Can you talk about your history with Mad Dragon Records? It's really a remarkable little label and story that's going on at Drexel University. Talk about what it's like to have that team behind you.

Sure. We started with the label because a manager for our old band went on to the music industry program at Drexel and worked his way up through the ranks and is now the president of that label. We maintained contact, and as we developed locally, the label was just getting started. I remember we played a show at the Tin Angel where he brought the other head of the label and program, and it was this sold out, crazy show where we ended the night standing on tables and shouting at people's faces. There was that real intense atmosphere, and they just fell in love with it and wanted to be involved. The label was really appealing to us because they were going to give us complete creative control over what we wanted to do, and giving us the resources of the music industry program to promote the records. In that respect, it's been awesome. Now, they're college kids. Some of them are really into what they're doing, while some of them are just there because they feel like they have to be in college. You have to take it as it comes. There's been some outstanding people coming out of that program who just seem to get it. So much of the industry is changing and evolving, and the label is trying to create a new paradigm, and they're engineering that attitude in the students as well. The students are at an age where they're aware of everything that's going on. They're in touch with all this stuff automatically by default of being a teenager in America. That's really helped the label define its trajectory and figure out ways to utilize different channels. There's a lot of important give and take there. At the same time, they're college kids, so they're not always gonna be on the ball. And also, we're very particular about how we're represented, and we like to be in control of everything we do as a band. There are some things they offer to other bands that we just decide to do on our own. We like to do things to keep our hands involved in every step of the way. So we'll redirect their energy to things where they can really help us. On the whole, it's been a great relationship.

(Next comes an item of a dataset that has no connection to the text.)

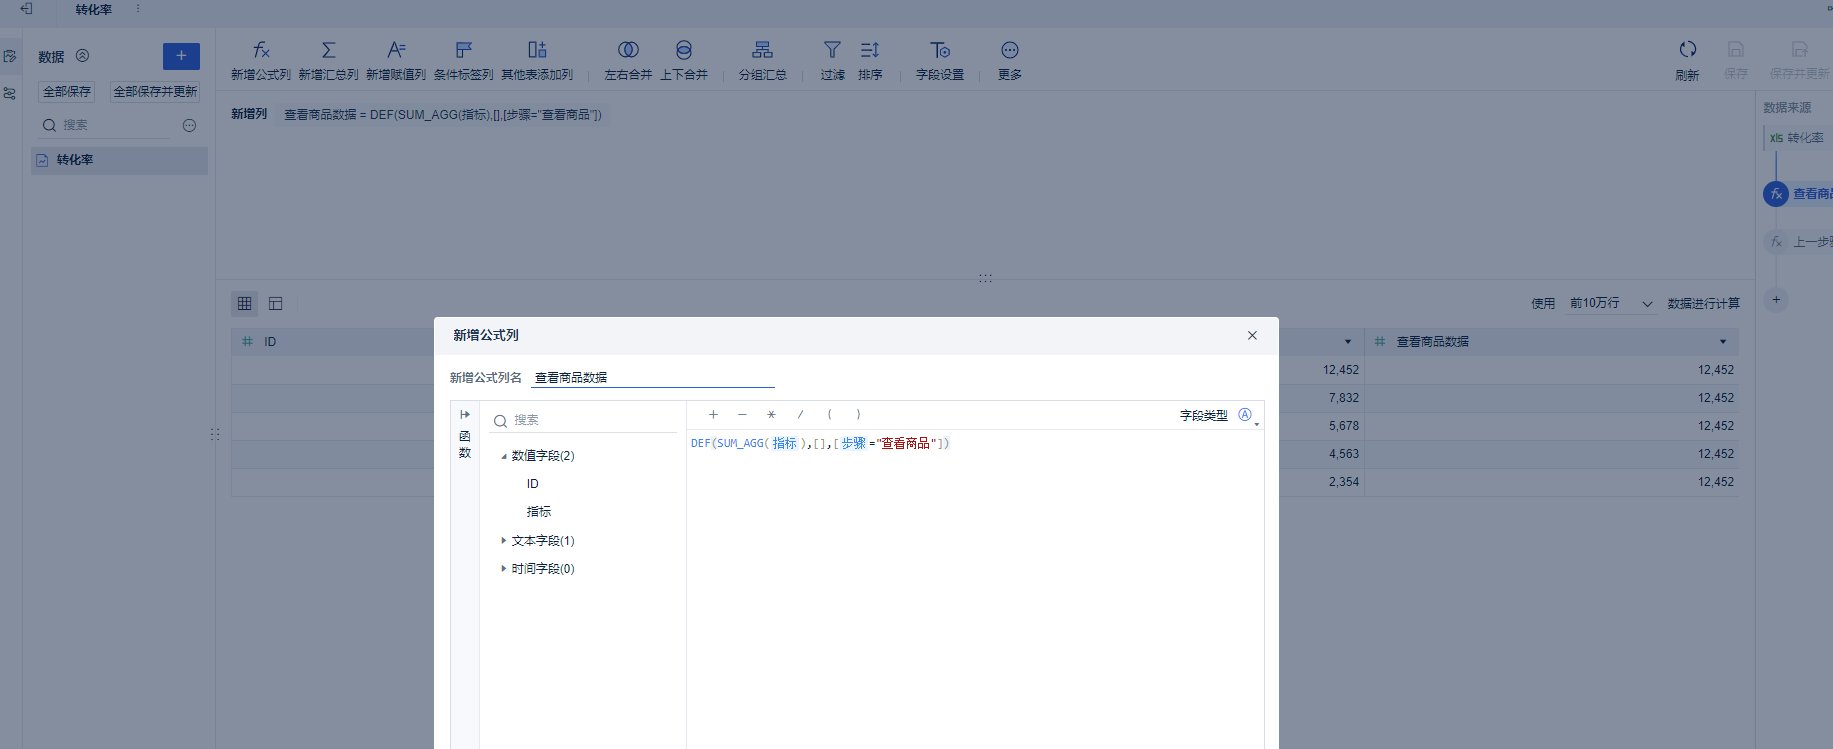
Task: Click the 刷新 refresh icon
Action: click(x=1688, y=49)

What's next for the band? Answer this question however you want. What's in the band's future as well as your future?

Well, it's hard to say. This band didn't start out with us saying, "let's be in a band." Andrew and I just sort of started trading songs on front porches late night in West Chester where we lived at the time, and the band sort of evolved out of that. There was never any specific intention to get to where we are right now. It just sort of...happened, which is why I think it's happened the way it's happened. There hasn't been a lot of effort. There's never been that moment where we're totally striving to become something that we aren't already. With that in mind, that's still sort of the approach we take with this band, and seeing where we can go with it. Certainly there's at least another record in us, which we will probably start to get down to in the winter once we're off the road. We're wide open with where we can take this, and we've already started to talk about some ways we can expand the instruments and the sounds. I think there's gonna be some experimentation in the near future. Obviously touring is a constant. We're on the road a lot, and we're looking to build those relationships for the life of the band. I know that ten years from now, I want to be a farmer in North Carolina. We have a family orchard out there, and that's ultimately where I think I'll end up. I'll never abandon music, though. We're sort of taking it as it comes. Every step up is progress. Once we get to a point where we're sort of making steps to the side or standing still, that's when the conversation about "where do we see ourselves going?" will come from. At this point, we're just sort of taking the whirlwind as it comes, and hopefully riding it to wherever the next level may be.

A huge thank you goes out to Sean for taking the time to talk to me, and to our good friend Howard Wuelfing for setting up the interview.